Herceptin, a biotech medicine that costs around $76,700 a year in the United States, generated 2017 worldwide sales of more than $7 billion for Roche. If a shorter treatment duration is widely adopted it could significantly reduce sales.
Halving treatment duration reduces the number of people who have to quit therapy due to side effects and “obviously will have an effect on cost as well,” Dr. Bruce Johnson, president of the American Society of Clinical Oncology (ASCO), said during a conference call with reporters. He added that patients in the study need to be followed to see how they fare longer term.
Roche, in an emailed statement, said other studies have not shown that a shorter treatment duration works as well as 12 months, and emphasized that use of Herceptin for one year is the only FDA-approved indication for HER2-positive early breast cancer.

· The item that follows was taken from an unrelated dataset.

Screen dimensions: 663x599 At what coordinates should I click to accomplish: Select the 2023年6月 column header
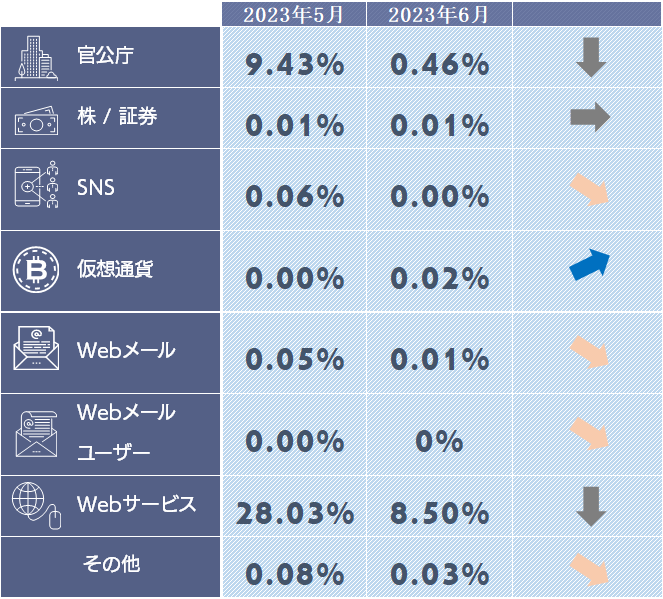click(440, 14)

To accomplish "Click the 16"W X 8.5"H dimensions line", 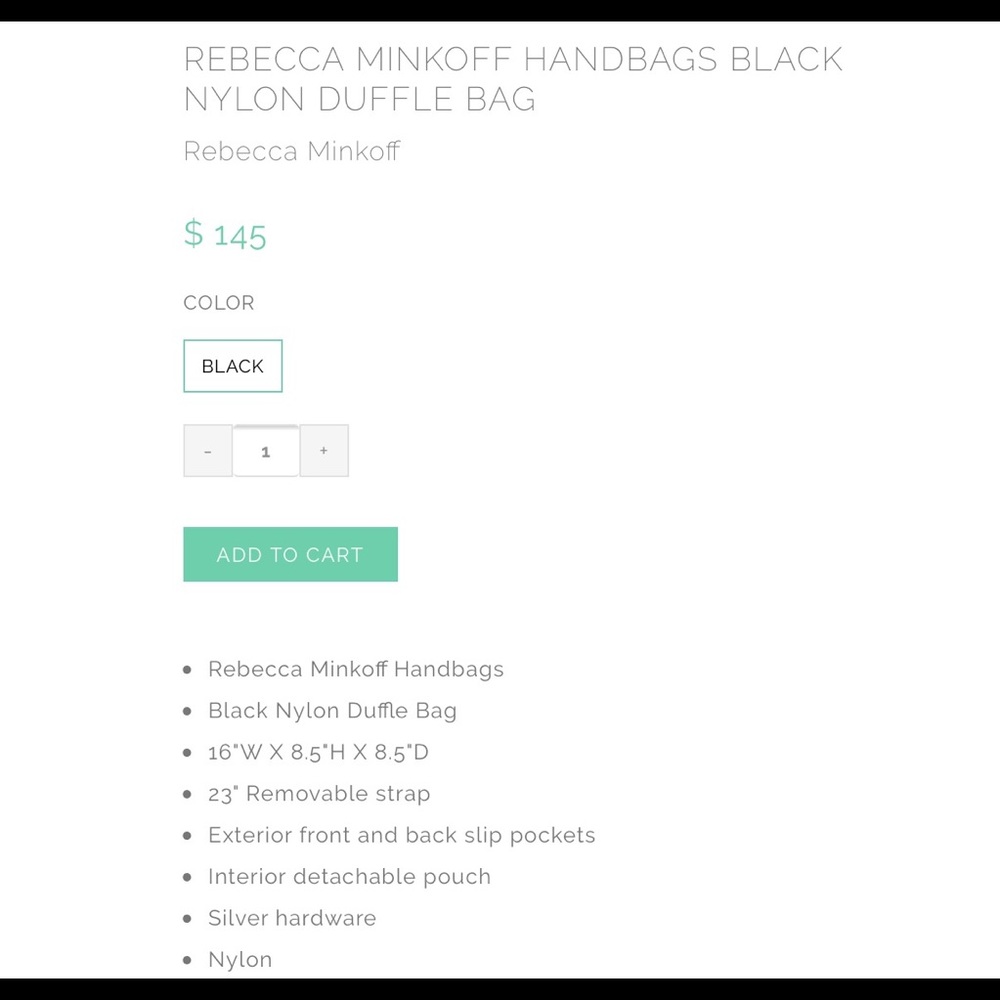I will [318, 752].
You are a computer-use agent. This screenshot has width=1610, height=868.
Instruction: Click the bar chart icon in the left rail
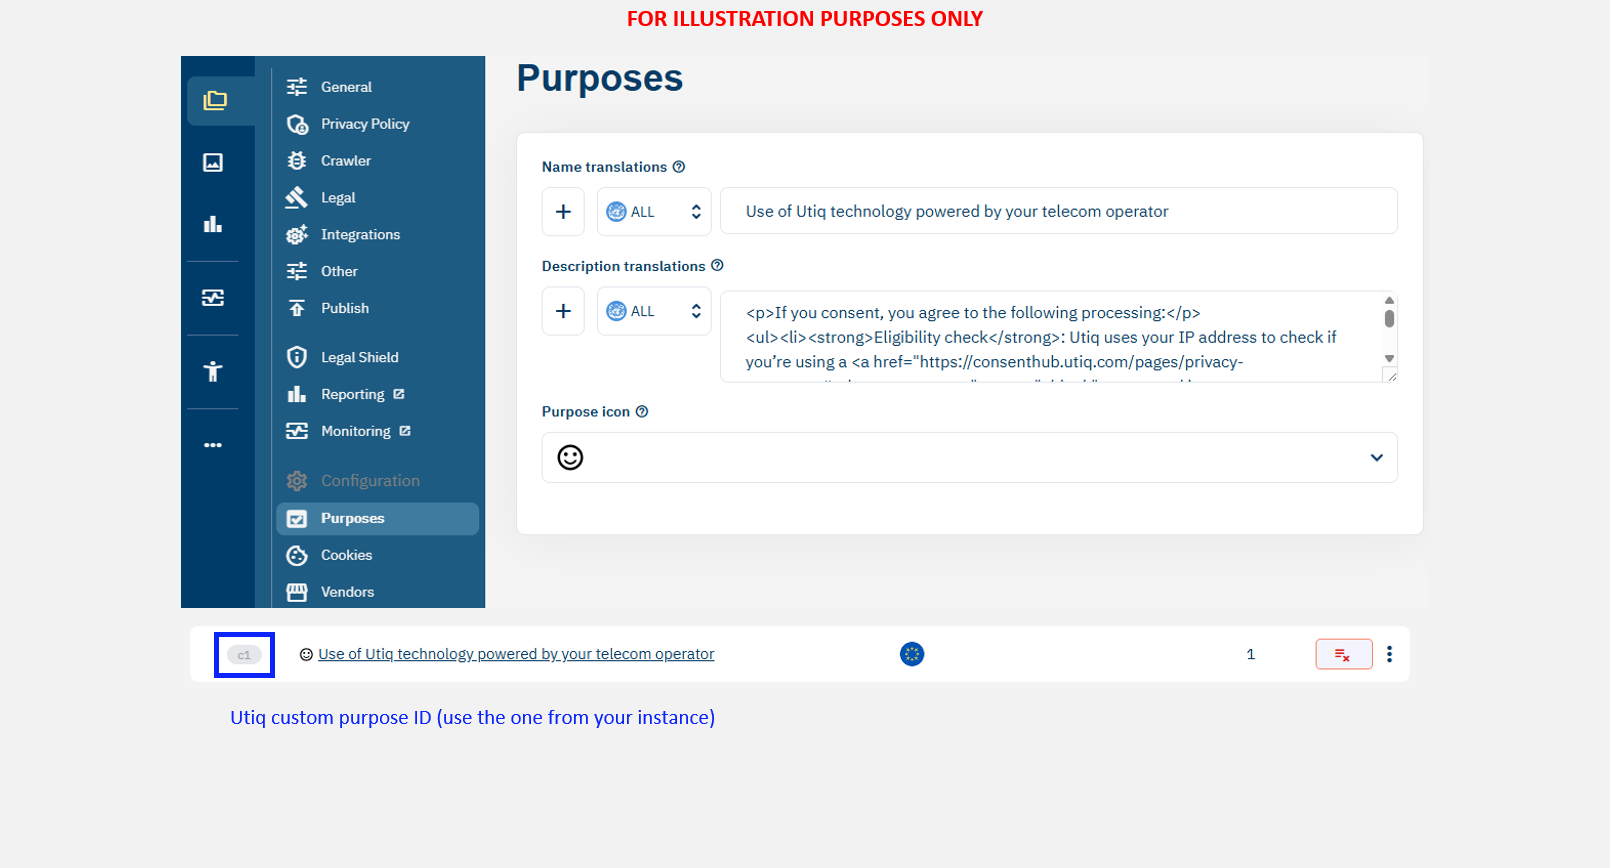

The Herceptin trial is one of thousands of cancer drug studies set to be presented at ASCO’s annual meeting next month in Chicago. Brief summaries of many of them were released on Wednesday.
Herceptin, first approved in 2005, is used for cancer patients whose tumors generate a protein called HER2, which accounts for about 25 percent of breast cancer cases. About 15 percent are early-stage HER2 disease. The injected drug, known chemically as trastuzumab, can cause serious side effects, including heart failure.
The 4,089-patient study, funded by Britain’s National Institute for Health Research, found that after surgery 89.4 percent of patients given six months of Herceptin were alive with no signs of cancer four years later, compared with 89.8 percent of women treated for 12 months.
In addition, four percent of women in the six-month group stopped treatment because of heart problems, compared with eight percent in the 12-month group.
“We are confident that this will mark the first steps towards a reduction in treatment duration for many women with HER2-positive breast cancer,” said Dr. Helena Earl, the study’s lead investigator and professor of clinical cancer medicine at the University of Cambridge.
Research is continuing to determine the impact of treatment length on quality of life as well as to define which patients are best suited for less treatment, Dr. Earl said.
Dr. Richard Schilsky, ASCO’s chief medical officer, said the study follow-up is still relatively short, but the results “likely will signal a shift, even in the U.S. oncology community, toward shorter duration of trastuzumab (post surgery)therapy.”